As for violence against the workers, when you take stuff that isn't yours, I would hope that someone comes to crack your skull. Frequently, as in the Homestead strike, the workers had taken property that wasn't theirs and were the ones who first opened fire on the Pinkerton agents, whose assigned task was to simply secure the factory for the owners.
You also neglect the violence brought upon workers by the labor unions. Workers whose only crime was accepting terms of employment that the Union workers had rejected. If you won't fix PCs for less than $35 an hour and I will do it for $30, what right do you, or a Union, have to prevent me from freely agreeing to a contract that you, or the Union, had rejected?
Problems like company housing and the company store were temporary problems, partially resolved by the invention of the safety bicycle and completely solved by the mass produced automobile, which gave workers the ability to chose from dozens of employers instead of just the one within walking distance.
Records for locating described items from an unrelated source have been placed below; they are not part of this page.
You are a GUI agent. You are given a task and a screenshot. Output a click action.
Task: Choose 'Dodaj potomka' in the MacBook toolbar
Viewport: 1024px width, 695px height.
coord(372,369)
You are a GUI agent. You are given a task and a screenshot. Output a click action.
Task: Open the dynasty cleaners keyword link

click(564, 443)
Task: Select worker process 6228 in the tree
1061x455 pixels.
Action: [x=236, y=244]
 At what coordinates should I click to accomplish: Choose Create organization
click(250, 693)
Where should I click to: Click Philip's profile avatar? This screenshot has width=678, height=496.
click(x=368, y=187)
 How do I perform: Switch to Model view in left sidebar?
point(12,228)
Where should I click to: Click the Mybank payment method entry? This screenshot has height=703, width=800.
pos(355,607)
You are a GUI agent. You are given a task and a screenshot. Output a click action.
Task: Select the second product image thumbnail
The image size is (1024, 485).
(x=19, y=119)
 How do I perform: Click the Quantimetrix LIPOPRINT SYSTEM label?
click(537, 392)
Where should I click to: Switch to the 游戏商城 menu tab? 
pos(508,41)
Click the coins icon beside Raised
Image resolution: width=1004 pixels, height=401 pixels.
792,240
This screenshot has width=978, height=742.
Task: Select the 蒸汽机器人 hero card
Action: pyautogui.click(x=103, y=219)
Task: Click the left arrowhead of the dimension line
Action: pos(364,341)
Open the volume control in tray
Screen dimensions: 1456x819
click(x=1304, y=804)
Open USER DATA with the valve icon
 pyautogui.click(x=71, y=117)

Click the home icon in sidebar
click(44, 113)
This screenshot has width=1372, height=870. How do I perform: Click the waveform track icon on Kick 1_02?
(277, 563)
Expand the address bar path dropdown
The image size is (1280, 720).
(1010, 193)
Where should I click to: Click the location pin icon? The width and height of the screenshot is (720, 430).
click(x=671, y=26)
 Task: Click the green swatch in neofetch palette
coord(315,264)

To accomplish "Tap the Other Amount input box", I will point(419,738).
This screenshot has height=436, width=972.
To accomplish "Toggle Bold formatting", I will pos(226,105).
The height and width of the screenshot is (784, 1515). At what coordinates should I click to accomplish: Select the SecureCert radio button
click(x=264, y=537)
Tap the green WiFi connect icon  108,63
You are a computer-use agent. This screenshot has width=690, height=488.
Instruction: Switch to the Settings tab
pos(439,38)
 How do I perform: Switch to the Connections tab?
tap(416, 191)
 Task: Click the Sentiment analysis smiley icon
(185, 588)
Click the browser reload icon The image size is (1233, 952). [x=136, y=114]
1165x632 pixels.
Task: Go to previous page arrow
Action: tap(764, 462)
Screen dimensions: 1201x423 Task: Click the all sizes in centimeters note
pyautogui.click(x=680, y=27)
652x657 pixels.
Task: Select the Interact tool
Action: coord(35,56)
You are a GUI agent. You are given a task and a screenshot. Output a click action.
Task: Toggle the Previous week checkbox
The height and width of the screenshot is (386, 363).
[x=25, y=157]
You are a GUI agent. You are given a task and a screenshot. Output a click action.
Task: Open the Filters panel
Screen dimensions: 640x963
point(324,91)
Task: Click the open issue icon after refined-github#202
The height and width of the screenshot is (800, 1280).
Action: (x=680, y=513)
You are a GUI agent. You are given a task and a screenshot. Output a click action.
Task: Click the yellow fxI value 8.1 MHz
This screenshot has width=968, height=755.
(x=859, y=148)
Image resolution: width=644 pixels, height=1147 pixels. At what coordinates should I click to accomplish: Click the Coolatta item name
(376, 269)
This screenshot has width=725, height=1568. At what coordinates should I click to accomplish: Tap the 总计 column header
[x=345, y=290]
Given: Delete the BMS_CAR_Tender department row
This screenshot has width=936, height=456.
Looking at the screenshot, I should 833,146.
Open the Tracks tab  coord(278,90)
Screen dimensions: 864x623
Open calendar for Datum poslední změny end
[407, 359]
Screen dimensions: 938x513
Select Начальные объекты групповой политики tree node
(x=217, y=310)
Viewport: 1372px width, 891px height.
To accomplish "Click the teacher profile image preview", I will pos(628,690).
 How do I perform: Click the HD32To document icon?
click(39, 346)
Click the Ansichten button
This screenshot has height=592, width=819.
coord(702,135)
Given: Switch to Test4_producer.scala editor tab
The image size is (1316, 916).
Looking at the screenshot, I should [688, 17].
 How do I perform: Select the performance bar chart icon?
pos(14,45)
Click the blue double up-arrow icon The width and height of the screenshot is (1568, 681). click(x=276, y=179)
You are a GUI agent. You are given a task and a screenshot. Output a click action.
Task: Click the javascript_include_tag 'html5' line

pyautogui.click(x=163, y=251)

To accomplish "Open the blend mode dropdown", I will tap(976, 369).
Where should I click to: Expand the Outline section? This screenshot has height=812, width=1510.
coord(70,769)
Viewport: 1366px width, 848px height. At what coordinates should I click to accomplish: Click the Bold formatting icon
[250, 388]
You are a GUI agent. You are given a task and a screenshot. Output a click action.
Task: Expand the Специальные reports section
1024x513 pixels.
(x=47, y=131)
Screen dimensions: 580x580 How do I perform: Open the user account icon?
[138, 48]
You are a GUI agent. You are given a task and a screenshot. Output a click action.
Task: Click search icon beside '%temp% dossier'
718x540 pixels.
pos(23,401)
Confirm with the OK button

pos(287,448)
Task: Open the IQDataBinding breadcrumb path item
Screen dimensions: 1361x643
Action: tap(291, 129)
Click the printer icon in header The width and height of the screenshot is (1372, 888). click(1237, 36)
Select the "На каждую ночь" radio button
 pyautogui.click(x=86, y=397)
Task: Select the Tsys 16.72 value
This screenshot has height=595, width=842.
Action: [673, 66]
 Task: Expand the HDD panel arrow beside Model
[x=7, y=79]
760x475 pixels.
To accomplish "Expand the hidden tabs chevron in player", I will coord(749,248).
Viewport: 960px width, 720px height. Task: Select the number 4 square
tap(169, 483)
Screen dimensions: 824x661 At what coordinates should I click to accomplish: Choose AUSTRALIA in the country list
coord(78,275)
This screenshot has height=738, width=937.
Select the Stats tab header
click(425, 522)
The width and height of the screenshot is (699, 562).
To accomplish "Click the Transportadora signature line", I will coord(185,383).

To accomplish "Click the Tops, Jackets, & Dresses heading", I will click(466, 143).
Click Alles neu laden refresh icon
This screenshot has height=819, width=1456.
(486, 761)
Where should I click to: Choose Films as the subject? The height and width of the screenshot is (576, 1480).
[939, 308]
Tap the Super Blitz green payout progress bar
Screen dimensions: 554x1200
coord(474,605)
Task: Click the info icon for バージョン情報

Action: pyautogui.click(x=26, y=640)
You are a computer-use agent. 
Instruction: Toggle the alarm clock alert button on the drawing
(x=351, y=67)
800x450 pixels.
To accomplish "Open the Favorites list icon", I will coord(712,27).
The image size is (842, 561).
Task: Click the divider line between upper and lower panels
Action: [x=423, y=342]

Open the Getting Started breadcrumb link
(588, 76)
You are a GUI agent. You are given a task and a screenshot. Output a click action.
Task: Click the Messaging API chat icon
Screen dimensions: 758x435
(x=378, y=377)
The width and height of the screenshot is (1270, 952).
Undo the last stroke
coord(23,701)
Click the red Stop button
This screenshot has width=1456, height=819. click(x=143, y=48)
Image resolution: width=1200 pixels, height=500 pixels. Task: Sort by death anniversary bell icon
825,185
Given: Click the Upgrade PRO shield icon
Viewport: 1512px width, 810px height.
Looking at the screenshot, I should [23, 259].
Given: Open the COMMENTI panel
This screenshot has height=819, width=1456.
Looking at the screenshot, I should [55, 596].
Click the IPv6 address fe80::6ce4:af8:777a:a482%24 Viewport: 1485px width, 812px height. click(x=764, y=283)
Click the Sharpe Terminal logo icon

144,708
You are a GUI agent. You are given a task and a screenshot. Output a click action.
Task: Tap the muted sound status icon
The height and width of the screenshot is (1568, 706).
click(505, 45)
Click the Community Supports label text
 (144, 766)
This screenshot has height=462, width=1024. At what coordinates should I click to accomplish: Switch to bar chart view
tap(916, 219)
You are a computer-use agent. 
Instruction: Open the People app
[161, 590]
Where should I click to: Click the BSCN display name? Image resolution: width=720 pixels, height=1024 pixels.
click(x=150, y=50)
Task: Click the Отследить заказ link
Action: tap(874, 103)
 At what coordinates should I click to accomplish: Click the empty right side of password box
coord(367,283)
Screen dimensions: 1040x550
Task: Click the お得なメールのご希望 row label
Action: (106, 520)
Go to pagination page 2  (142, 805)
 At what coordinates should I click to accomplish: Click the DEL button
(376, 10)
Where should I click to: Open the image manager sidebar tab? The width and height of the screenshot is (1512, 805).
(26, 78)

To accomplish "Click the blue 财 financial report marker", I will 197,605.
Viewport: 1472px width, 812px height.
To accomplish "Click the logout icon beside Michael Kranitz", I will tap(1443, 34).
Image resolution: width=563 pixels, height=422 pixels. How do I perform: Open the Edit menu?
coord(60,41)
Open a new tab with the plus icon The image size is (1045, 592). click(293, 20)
Nobody bothers responding to you on these issues anymore because these facts have been pointed out to you repeatedly and yet you continue blathering on as if nothing has happened. I really need to set up a "copy/paste" to use because your arguments NEVER change no matter what evidence is provided. (and I HAVE given far more detailed responses to you.) You blame religious folk for being closed minded. How about taking a little look in the mirror?
Re:Why is this news? (Score:4, Insightful)
Because if I pursue the first three options, I'll be probably be around (and still profitable) after next quarter.
To turn it around, why do I want you to invest in my company if you're going to bail after one quarter or pull your investment after one poor quarter? Maximizing shareholder returns is not a successful long-term strategy for profitability.